Nonresidential construction spending expanded 0.4 percent on a monthly basis in December 2014, according to the Feb. 2 release from the U.S. Census Bureau. Spending for the month totaled $627.1 billion on a seasonally adjusted, annualized basis, 5.9 percent higher than December 2013. The government also upwardly revised November's spending estimate from $617 billion to $624.8 billion and October's figure from $623 billion to $627.4 billion.
"Despite the slight expansion indicated in today's report, nonresidential construction lost some of its momentum during the final two months of 2014; however, this should represent only a minor dip in the industry's momentum headed into 2015," said Associated Builders and Contractors Chief Economist Anirban Basu. "It is possible that the past two spending reports indicate the U.S. economy is not as robust as many analysts believe but it is important to remember that 2014, as whole, was a solid year of recovery for the industry and total nonresidential construction spending was 6.6 percent higher than in 2013.
"While some may surmise that the lack of momentum in nonresidential construction spending is related to the sharp fall in oil prices, this does not appear to be the case," said Basu. "Oil-related construction categories like transportation and manufacturing have retained their momentum while categories such as public safety and education have experienced declines in spending. It is also possible that the decline simply represents noise in the data; after all, October and November's figures have been revised higher while the December estimate remains preliminary."
Seven of 16 nonresidential construction subsectors posted increases in spending in December on a monthly basis.
·Communication construction spending expanded 2.5 percent for the month, but is down 9.5 percent for the year.
·Highway and street-related construction spending grew 2.5 percent in December and is up 10.5 percent compared to the same time last year.
·Power-related construction spending grew 1 percent for the month, but is 8.3 percent lower than the same time one year ago.
·Conservation and development-related construction spending grew 1.7 percent for the month and is up 24 percent on a yearly basis.
·Office-related construction spending grew 1.7 percent in December and is up 17.6 percent from the same time one year ago.
·Manufacturing-related spending expanded by 2 percent in December and is up 18.1 percent for the year.

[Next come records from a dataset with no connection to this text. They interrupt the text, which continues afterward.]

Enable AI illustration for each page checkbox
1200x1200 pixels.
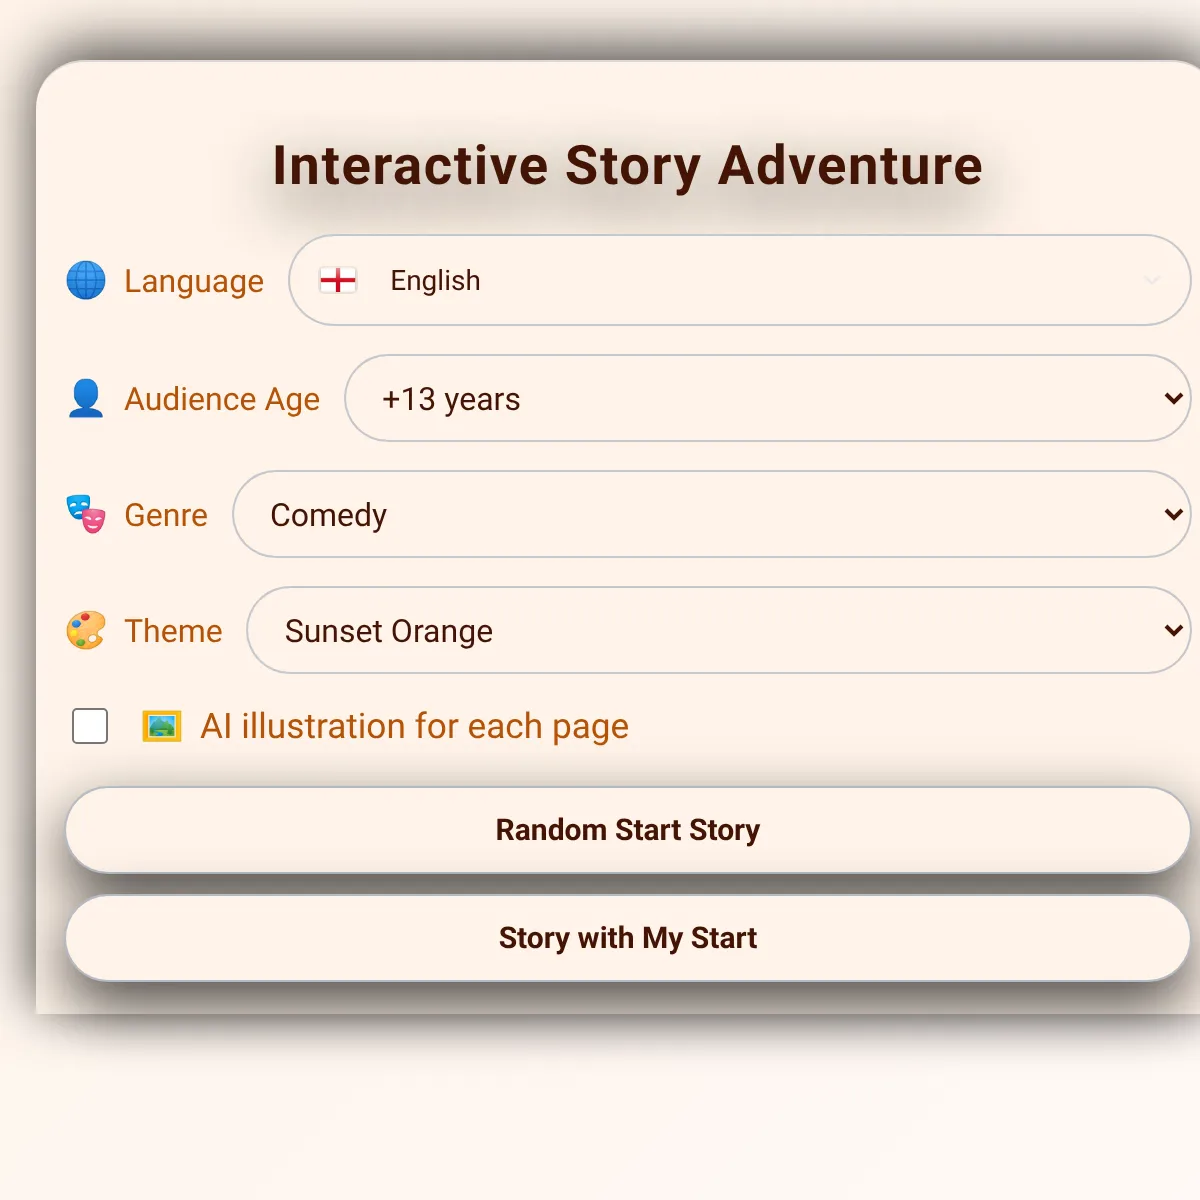pos(90,726)
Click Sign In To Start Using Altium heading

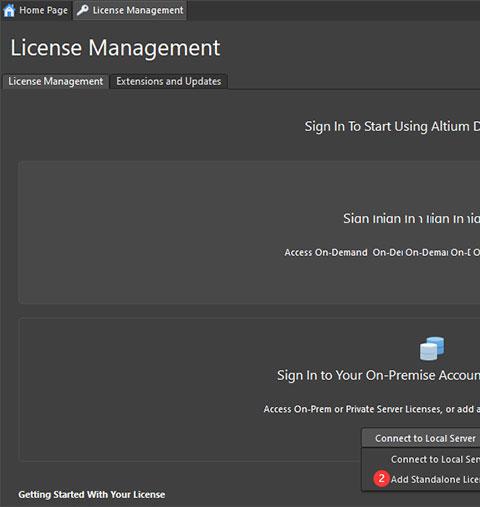392,127
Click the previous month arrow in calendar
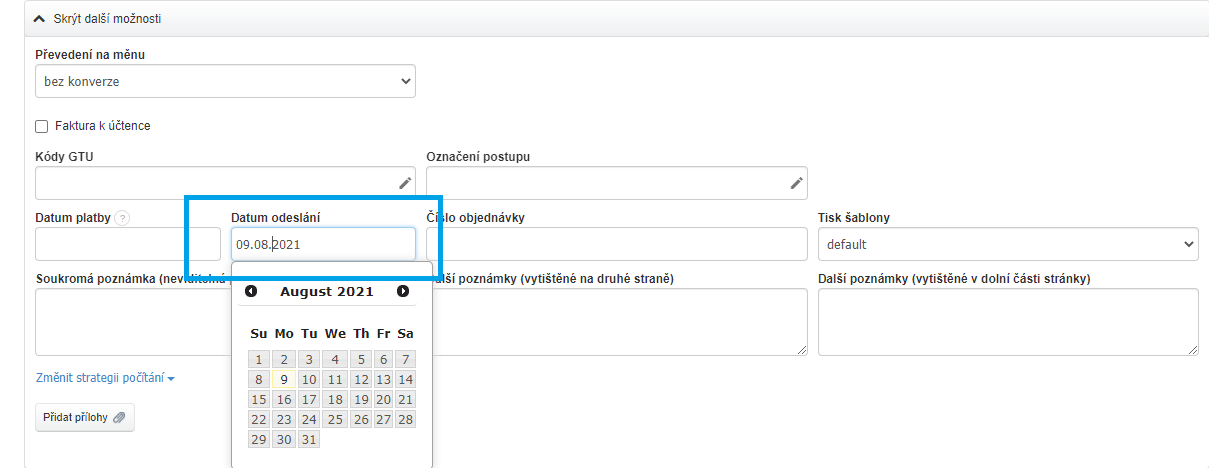1209x468 pixels. [251, 291]
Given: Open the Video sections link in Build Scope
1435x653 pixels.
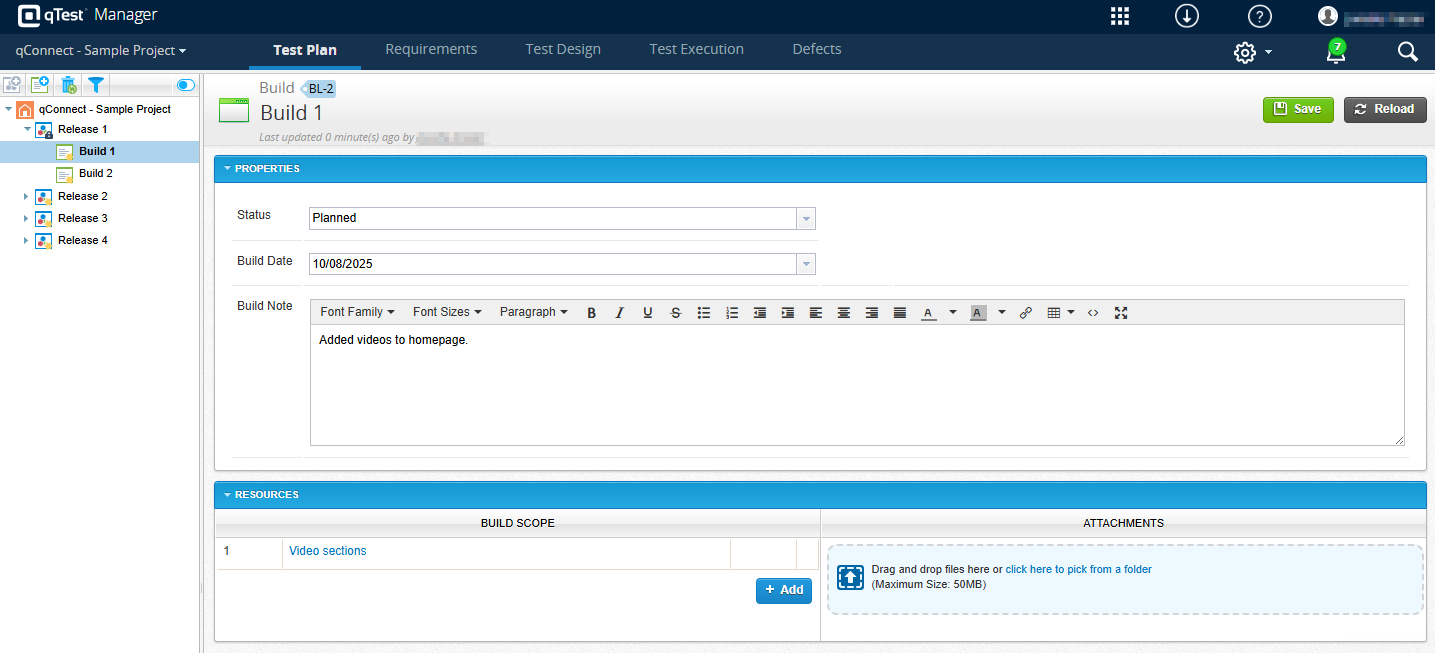Looking at the screenshot, I should (x=327, y=551).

·Amusement and recreation-related construction spending gained 1.9 percent on a monthly basis and is up 11.9 percent from the same time last year.
Spending in nine nonresidential construction subsectors declined in December on a monthly basis.
·Health care-related construction spending fell 1 percent for the month and is down 2.1 percent for the year.
·Education-related construction spending fell 1.2 percent for the month, but is up 3.9 percent on a year-over-year basis.
·Spending in the water supply category fell 0.3 percent from November but is 10.1 percent lower than at the same time last year.
·Construction spending in the transportation category fell 0.2 percent on a monthly basis, but has expanded by 9.5 percent on an annual basis.
·Public safety-related construction spending fell 4 percent on a monthly basis and is down 9.5 percent on a year-over-year basis.
·Commercial construction spending lost 1.7 percent in December, but is up 10.7 percent on a year-over-year basis.
·Religious spending fell 4.1 percent for the month and is down 1.3 percent from the same time last year.
·Lodging construction spending fell 1.4 percent on a monthly basis, but is up 18.3 percent on a year-over-year basis.
·Sewage and waste disposal-related construction spending fell 2 percent for the month, but has grown 10.5 percent on a 12-month basis.